From: Li Yan (lanti@u.washington.edu)
Date: Wed Apr 14 2004 - 11:49:21 PDT
Review of the Essence of XML
XML Schema is a fairly complex type system. It uses a named
type approach which is widely adopted by many programming
languages.
+ XML without Schema
The XML data is well-formed if it begins with a declaration,
has a root element and all tags are properly nested. But to
obtain type information about individual elements, a DTD is
required to accompanying the XML, or a XML schema should be
supplied. XML documents come without a DTD, or XML schema,
is neither self-describing nor round-tripping. It is not
self-describing since there is no way to infer the type of
an element given the XML data alone. Rounding tripping is
also hard, or impossible because the lack of type
information will lead to multiple external representations
of XML data and the converse is also true when data is
converted back into an internal representation. With DTD or
XML schema available, we can validate XML data. The
validation will associate data with a type, and hence a
matching between data and type will succeed aferwards.
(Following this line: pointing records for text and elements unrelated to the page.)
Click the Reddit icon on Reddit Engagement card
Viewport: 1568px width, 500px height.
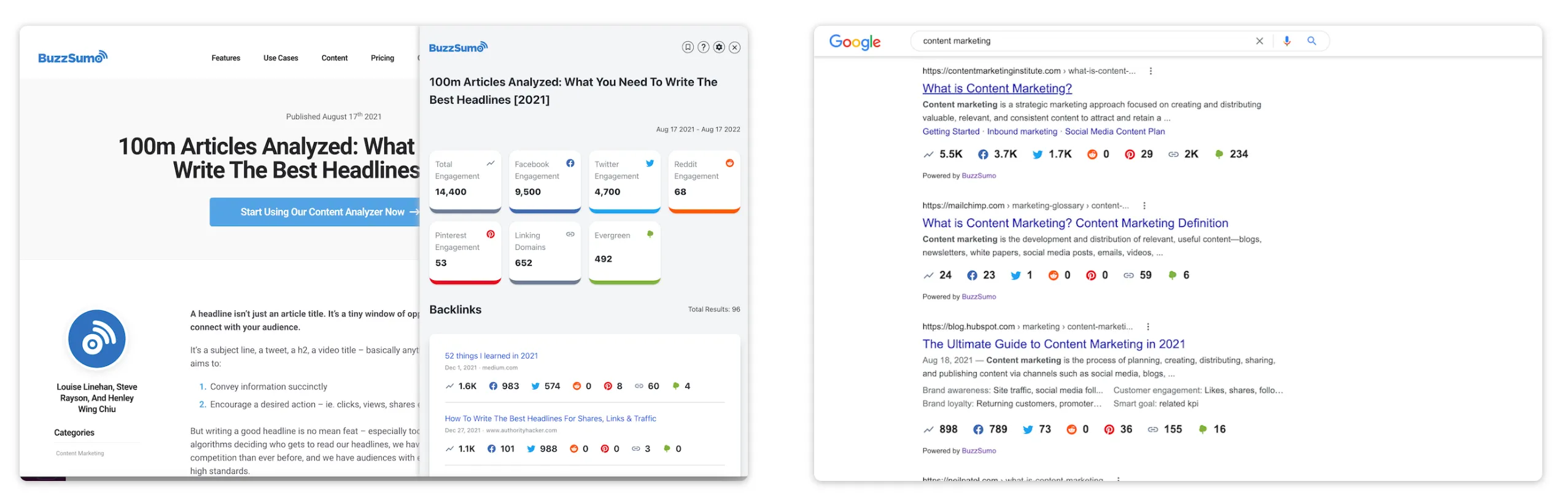click(729, 163)
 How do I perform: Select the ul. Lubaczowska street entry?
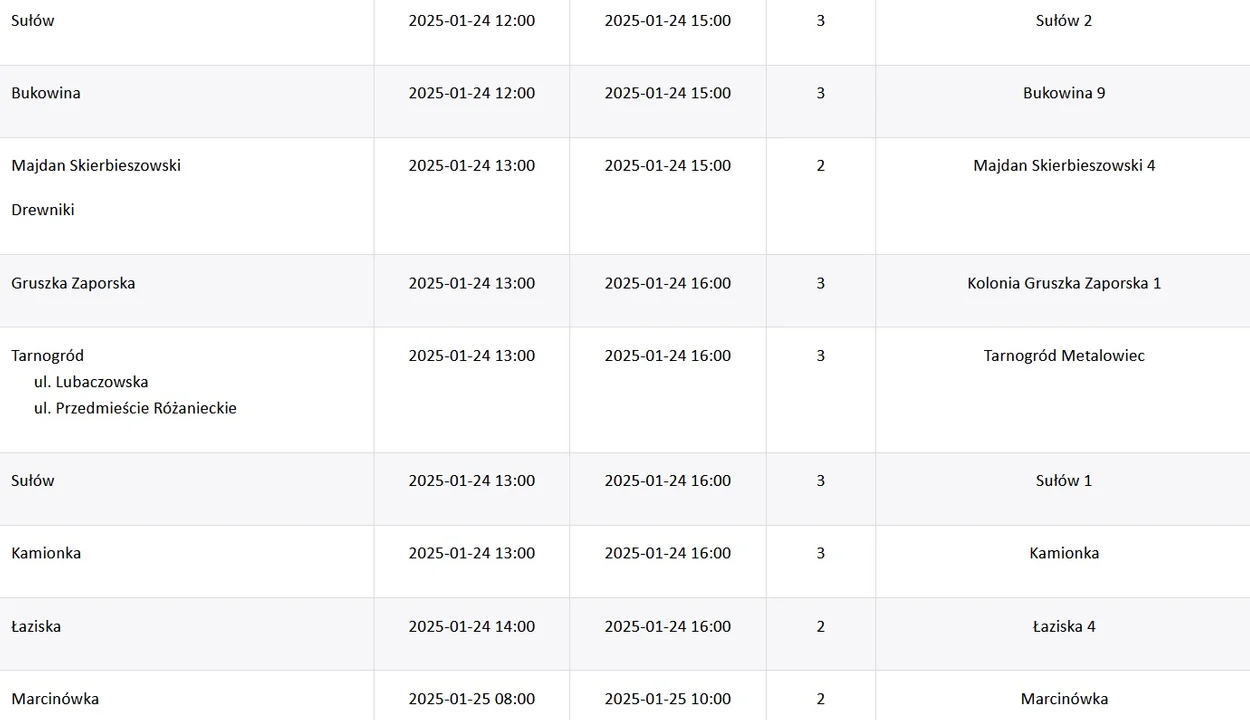tap(91, 382)
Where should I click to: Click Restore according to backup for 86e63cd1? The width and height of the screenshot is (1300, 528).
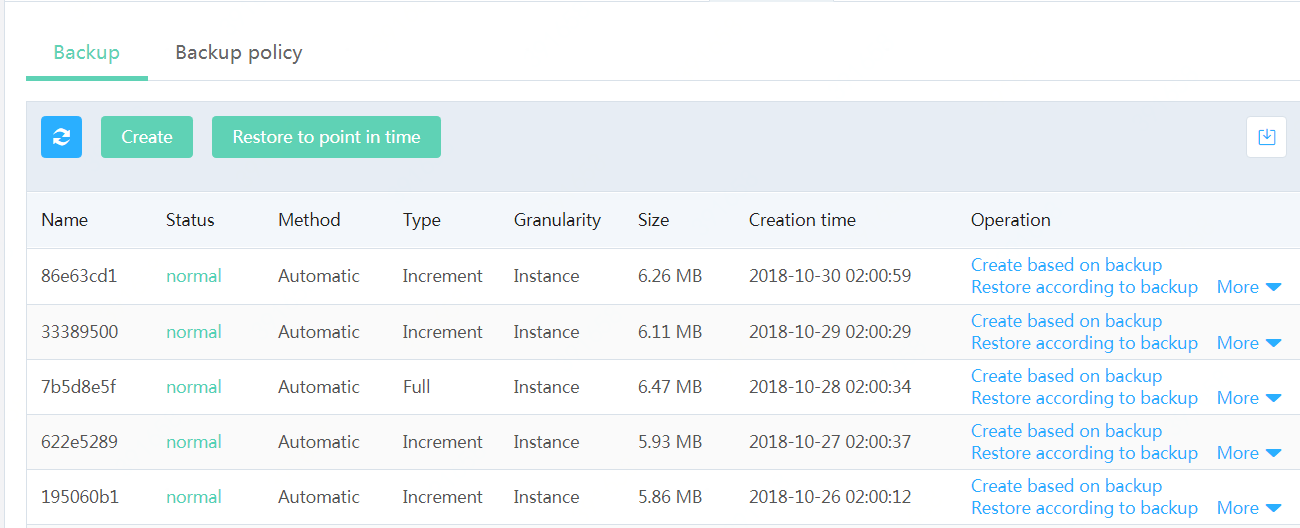click(1084, 287)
This
is crucial in self-describing and round-tripping because
given the type information, we are now able to restrict our
internal representation of a data complying with its type,
and the erasure of typedValue back to untypedValue can also
be specified without ambiguity, thus round-tripping is
achieved.
+ Scope
The notion of global and local declarations offers some
flexibility that same element in different places can have
different types. The introduction of anonymous type becomes
handy in certain circumstances where a type name can be
infered from an element.
+ Derivation
The derivation by restriction on simple types
looks like creating a subtype of that simple type. e.g.
define type feet restricts xs:integer The subtypes of
integer cannot be used in place of another subtype but type
integer can be used in that case.
The type derivation from a complex type resembles type
inheritance in Java, but in a reverse direction, in the
sense that whenever the former is expected, the latter can
be used instead. Here the complex type that is derived from
is a type more "general" than the type derived, to be more
specific, it might have more fields, or one of its field is
in a regular expression that describes a language "covers"
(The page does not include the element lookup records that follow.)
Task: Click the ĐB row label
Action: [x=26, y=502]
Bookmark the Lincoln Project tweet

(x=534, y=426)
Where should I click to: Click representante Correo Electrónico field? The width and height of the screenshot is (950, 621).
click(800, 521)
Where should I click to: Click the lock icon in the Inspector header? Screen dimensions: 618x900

the corresponding field in the derived type. However, for
all the fields in common in both the "general" and derived
complex type, they either agree completely or the field in
the derived complex type describes a language that is a
subset of its corresponding field in the "general" complex
type. This observation leads to a serious consequence in
type checking, namely that one has to check against ALL
types derivable from the given type before one can claim the
success of failure in type checking. Given the availabilty
of regular expression in type definition, The cases of
different derivation grows exponentially with the number of
fields in a given type in the worst case. The min/max
notation in XML Schema furthere complicates this
problem. Note this is very different from most Object
Oriented languages like C++, Java, in which type checking a
base type, or class has nothing to do with the derived
classes at all.
An analogy can be drawn between XML complex type derivation
and the type template mechanism in C++, in the way the
derived type were derived :). The complex type can have
regular expression in its element type specification, and
each instance of that regular expression generates a
different derived type. Similarly a type paramter
instantiation will generate a concrete type for a given
template type in C++.
+ The Validation Theorem
The Validation Theorem implies both round-tripping and
reverse round-tripping for unambigious types, and
fortunately XML Schema prohibits ambigious types. Ambigious
types occurs in union or list for simple types and when we
use choice in element type in complex types. The XML Schema
requires always returning the first match in case of
ambiguity, which may or may not be what we want in
conversion between external and internal values.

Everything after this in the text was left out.